— Description of the task —
Please update the lines below by replacing "Search" with "検索" and leaving everything else unchanged. Leave the pictures out of your answer.

— Records supplied —
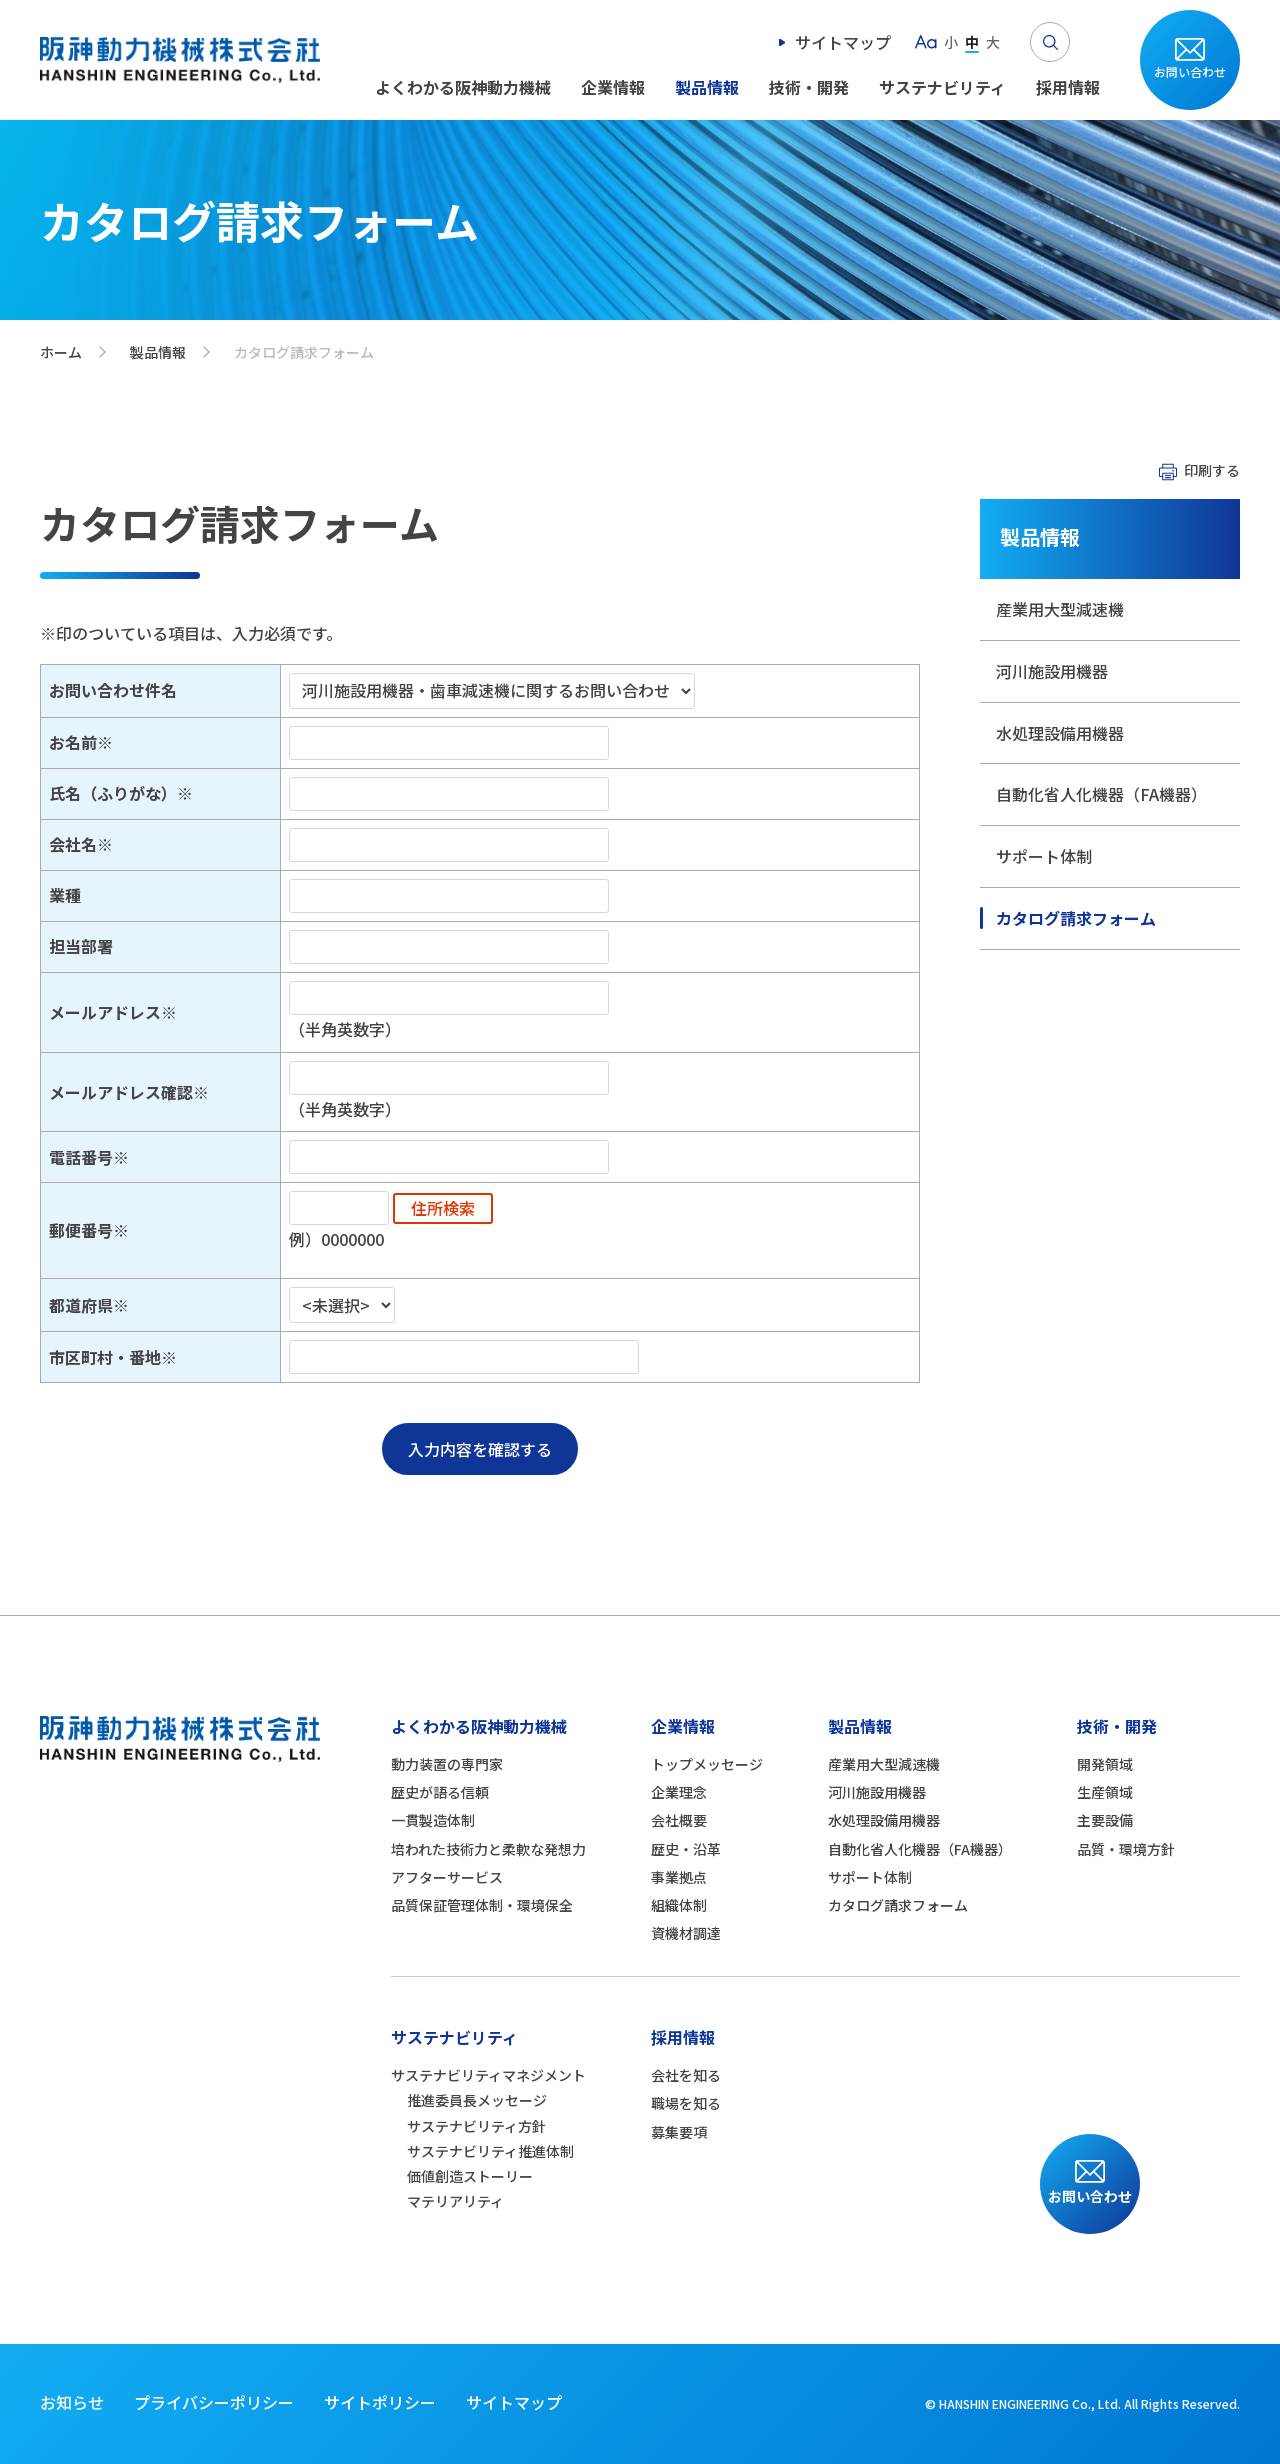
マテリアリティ (455, 2201)
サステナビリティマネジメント (488, 2075)
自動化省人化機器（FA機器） (1101, 794)
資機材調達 (686, 1933)
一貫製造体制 (433, 1820)
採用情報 (1068, 87)
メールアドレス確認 (121, 1092)
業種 (65, 895)
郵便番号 (81, 1230)
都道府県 (81, 1305)
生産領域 (1105, 1792)
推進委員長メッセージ (477, 2100)
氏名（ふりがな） (113, 793)
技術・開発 (809, 87)
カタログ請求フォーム (1076, 918)
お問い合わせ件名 (113, 690)
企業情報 (613, 87)
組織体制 (679, 1905)
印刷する (1212, 470)
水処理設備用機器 (1060, 733)
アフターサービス (447, 1877)
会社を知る (686, 2075)
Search (1050, 42)
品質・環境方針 (1126, 1849)
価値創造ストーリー (470, 2176)
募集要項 (679, 2132)
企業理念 (679, 1792)
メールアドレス (105, 1012)
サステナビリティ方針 (476, 2126)
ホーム (61, 352)
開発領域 (1105, 1764)
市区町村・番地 (105, 1357)
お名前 (73, 742)
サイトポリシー (380, 2402)
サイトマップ (843, 42)
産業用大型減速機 (1060, 609)
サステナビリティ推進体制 (490, 2151)
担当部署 (81, 946)
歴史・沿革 (686, 1849)
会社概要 (679, 1820)
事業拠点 (679, 1877)
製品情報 (707, 87)
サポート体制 (1044, 856)
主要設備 (1105, 1820)
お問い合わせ (1190, 71)
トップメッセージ (707, 1764)
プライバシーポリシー (214, 2402)
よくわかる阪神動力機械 (463, 87)
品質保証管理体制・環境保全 (482, 1905)
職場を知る (686, 2103)
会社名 (73, 844)
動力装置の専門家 (447, 1764)
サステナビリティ (942, 87)
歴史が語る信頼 (440, 1792)
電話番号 (81, 1157)
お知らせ (72, 2402)
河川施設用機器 (1052, 671)
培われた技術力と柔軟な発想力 (488, 1849)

— Task response —
マテリアリティ (455, 2201)
サステナビリティマネジメント (488, 2075)
自動化省人化機器（FA機器） (1101, 794)
資機材調達 (686, 1933)
一貫製造体制 (433, 1820)
採用情報 (1068, 87)
メールアドレス確認 (121, 1092)
業種 (65, 895)
郵便番号 (81, 1230)
都道府県 (81, 1305)
生産領域 (1105, 1792)
推進委員長メッセージ (477, 2100)
氏名（ふりがな） (113, 793)
技術・開発 (809, 87)
カタログ請求フォーム (1076, 918)
お問い合わせ件名 (113, 690)
企業情報 (613, 87)
組織体制 (679, 1905)
印刷する (1212, 470)
水処理設備用機器 (1060, 733)
アフターサービス (447, 1877)
会社を知る (686, 2075)
検索 (1050, 42)
品質・環境方針 (1126, 1849)
価値創造ストーリー (470, 2176)
募集要項 (679, 2132)
企業理念 (679, 1792)
メールアドレス (105, 1012)
サステナビリティ方針 (476, 2126)
ホーム (61, 352)
開発領域 (1105, 1764)
市区町村・番地 (105, 1357)
お名前 (73, 742)
サイトポリシー (380, 2402)
サイトマップ (843, 42)
産業用大型減速機 (1060, 609)
サステナビリティ推進体制 (490, 2151)
担当部署 (81, 946)
歴史・沿革 (686, 1849)
会社概要 (679, 1820)
事業拠点 (679, 1877)
製品情報 (707, 87)
サポート体制 (1044, 856)
主要設備 (1105, 1820)
お問い合わせ (1190, 71)
トップメッセージ (707, 1764)
プライバシーポリシー (214, 2402)
よくわかる阪神動力機械 (463, 87)
品質保証管理体制・環境保全 (482, 1905)
職場を知る (686, 2103)
会社名 (73, 844)
動力装置の専門家 (447, 1764)
サステナビリティ (942, 87)
歴史が語る信頼 (440, 1792)
電話番号 (81, 1157)
お知らせ (72, 2402)
河川施設用機器 (1052, 671)
培われた技術力と柔軟な発想力 (488, 1849)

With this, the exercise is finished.